Line and polygon layers are more complex than point layers in two principal aspects. First, individual lines or polygons are defined with a set of points, rather than a single one. Specifically, a line is a set of points connected to each other from the first point to the last one. A polygon is defined similarly; just that the last point is equal to the first. The number of points in each line or polygon is not fixed, but dependable on the shape complexity (a more complex shape will be defined with more points). Secondly, a single line or polygon feature (corresponding to a single entry in an attribute table) can be composed of more than one individual line or more than one individual polygon. For example, in a layer of countries' boundaries, the USA feature will be composed of more than one polygon since the contiguous United States, Alaska, and each of the Hawaii Islands are separate from one another.
Note
An additional complication, specific to polygonal layers, is the existence of holes. A single feature can be composed of an external boundary polygon and hole polygons. For example, in a layer of North America's land area, hole polygons may represent the Great Lakes. Hole polygons can once again have internal polygons (such as islands inside the Great Lakes) and so on.
Due to their complexity, it is much less common to manually define line and polygon layers from raw coordinates. Instead, they are usually either imported from an external source (for example, reading a Shapefile) or created from another object (for example, contour lines created based on a DEM raster).

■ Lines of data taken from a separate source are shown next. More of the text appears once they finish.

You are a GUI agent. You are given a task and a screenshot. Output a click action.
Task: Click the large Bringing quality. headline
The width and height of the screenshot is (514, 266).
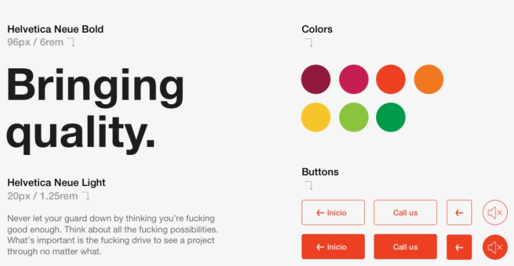pyautogui.click(x=95, y=109)
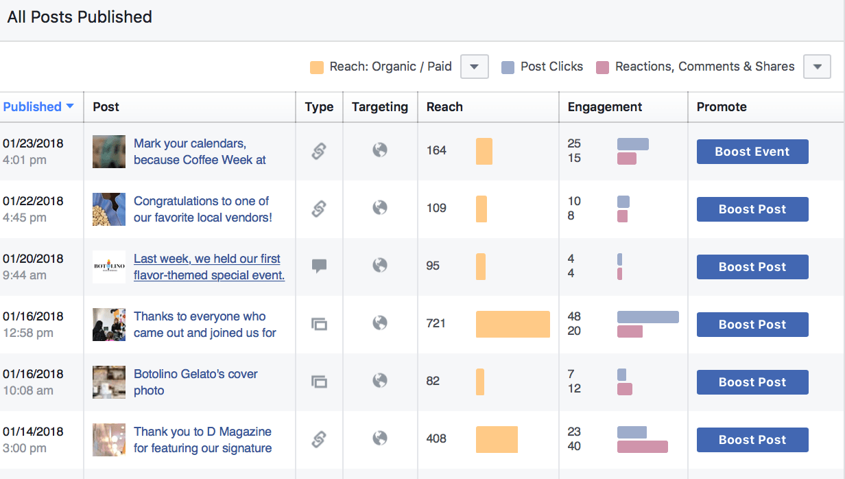The width and height of the screenshot is (845, 479).
Task: Open the flavor-themed special event post link
Action: pyautogui.click(x=209, y=267)
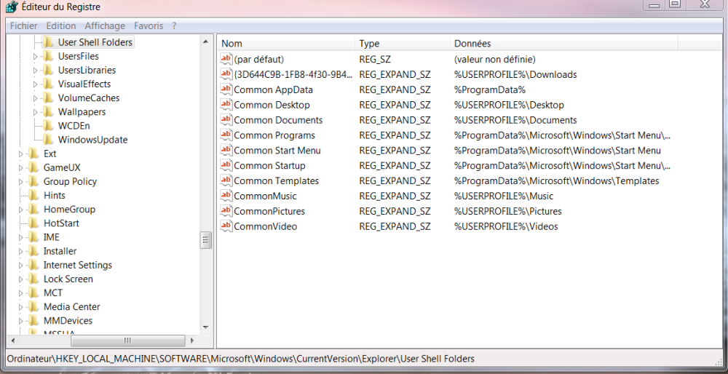Open the Fichier menu
Screen dimensions: 728x374
click(24, 26)
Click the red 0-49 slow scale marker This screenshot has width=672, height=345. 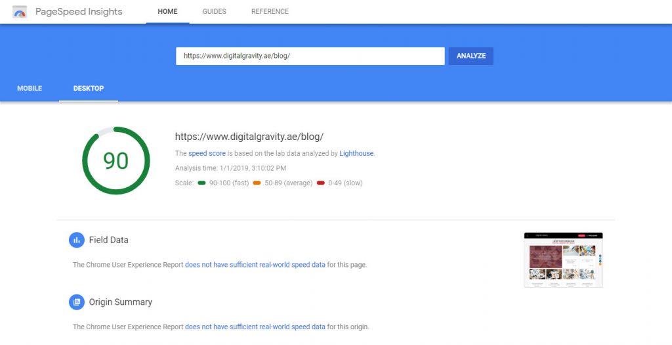[x=320, y=183]
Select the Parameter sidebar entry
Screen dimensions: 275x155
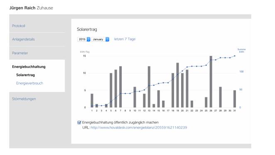(x=20, y=53)
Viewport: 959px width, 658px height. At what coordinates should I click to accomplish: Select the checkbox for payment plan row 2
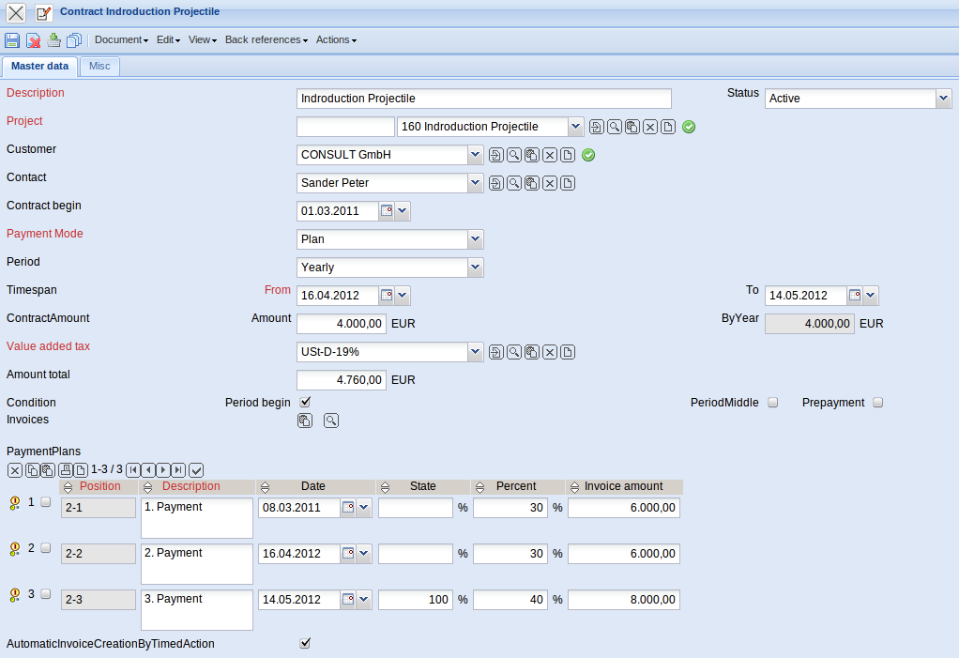click(x=46, y=547)
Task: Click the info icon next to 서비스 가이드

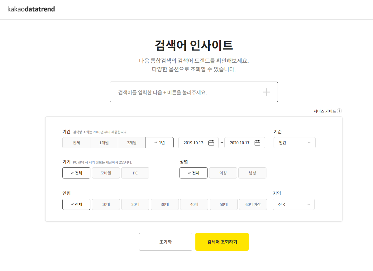Action: pyautogui.click(x=340, y=111)
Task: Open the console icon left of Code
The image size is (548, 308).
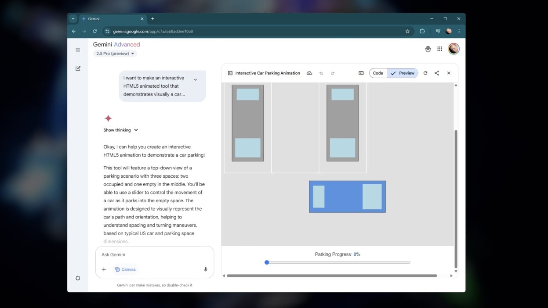Action: click(361, 73)
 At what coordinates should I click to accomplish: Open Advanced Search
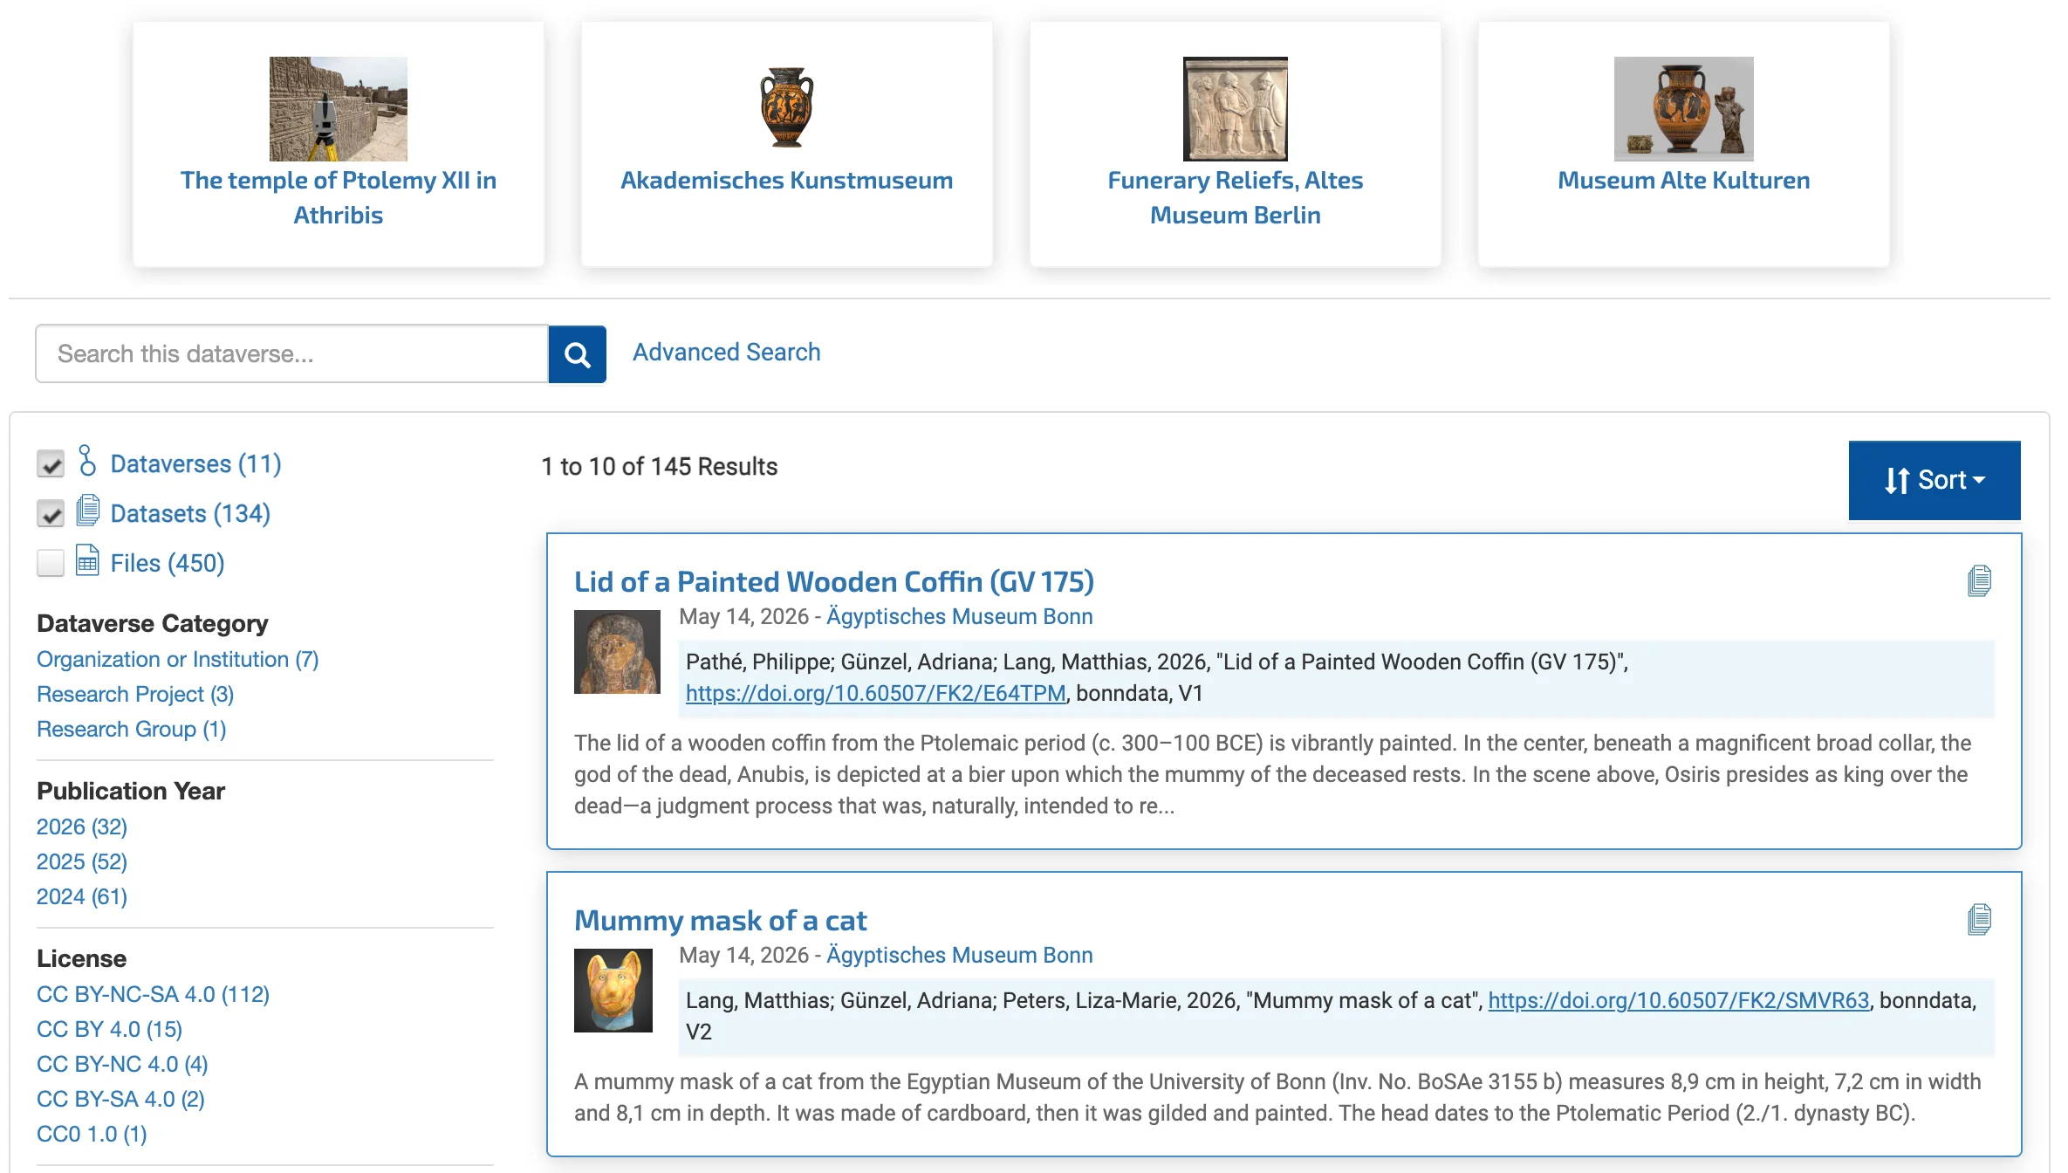click(x=727, y=352)
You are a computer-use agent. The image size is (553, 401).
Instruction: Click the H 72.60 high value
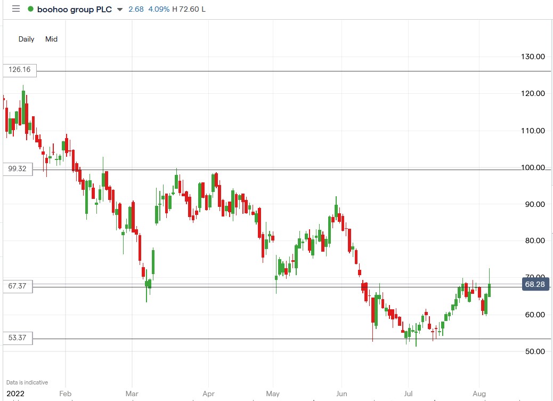[x=188, y=9]
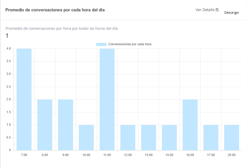The width and height of the screenshot is (247, 168).
Task: Click the average value '1' under the subtitle
Action: (x=7, y=36)
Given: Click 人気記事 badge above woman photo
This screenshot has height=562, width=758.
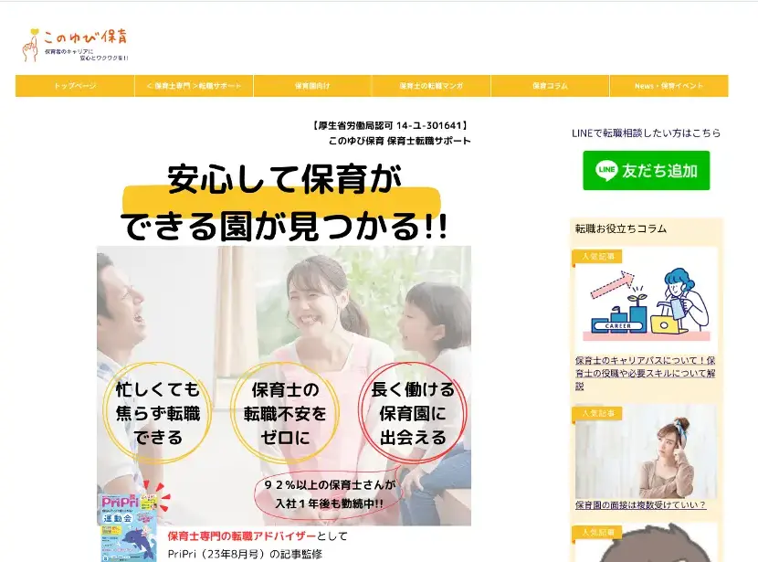Looking at the screenshot, I should coord(596,413).
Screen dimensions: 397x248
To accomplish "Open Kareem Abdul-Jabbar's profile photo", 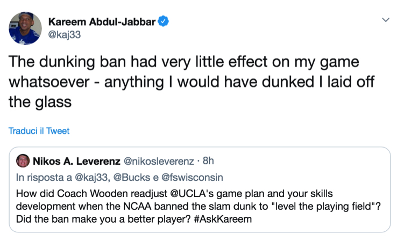I will (25, 28).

As an example for SpatialLinesDataFrame, we will read a GPS Exchange Format (GPX) file with a track record from a GPS device. With GPX files, unlike with Shapefiles, the dsn argument is the file itself, while the layer argument points to the data component we would like to read (such as "tracks" or "track_points"; see ?readOGR). The particular file GPS_log.gpx contains the GPS log, from driving around the Lahav and Dvira forests with the GPS device in recording mode. Let's read the file as follows:
> track = readOGR("C:\Data\GPS_log.gpx","tracks")Using the class function, we can demonstrate that track is a SpatialLinesDataFrame object:
> class(track) [1] "SpatialLinesDataFrame" attr(,"package") [1] "sp"
As an example of polygonal data, we are going to read another external file; this time it's a Shapefile named USA_2_GADM_fips. The file is composed of polygons corresponding to the second level administrative division (counties) of the USA, with several attributes such as county names and Federal Information Processing Standards (FIPS) codes. We will assign the resulting SpatialPolygonsDataFrame to an object named county to use in the subsequent examples in this chapter:
> county = readOGR("C:\Data", "USA_2_GADM_fips",
+ stringsAsFactors = FALSE)To summarize, so far we have witnessed two ways to create spatial vector layers in R: from a set of (x,y) coordinates (relevant to points) and from a file (relevant to points, lines, and polygons). A third way—deriving vector layers from raster data—will be presented in Chapter 7, Combining Vector and Raster Datasets.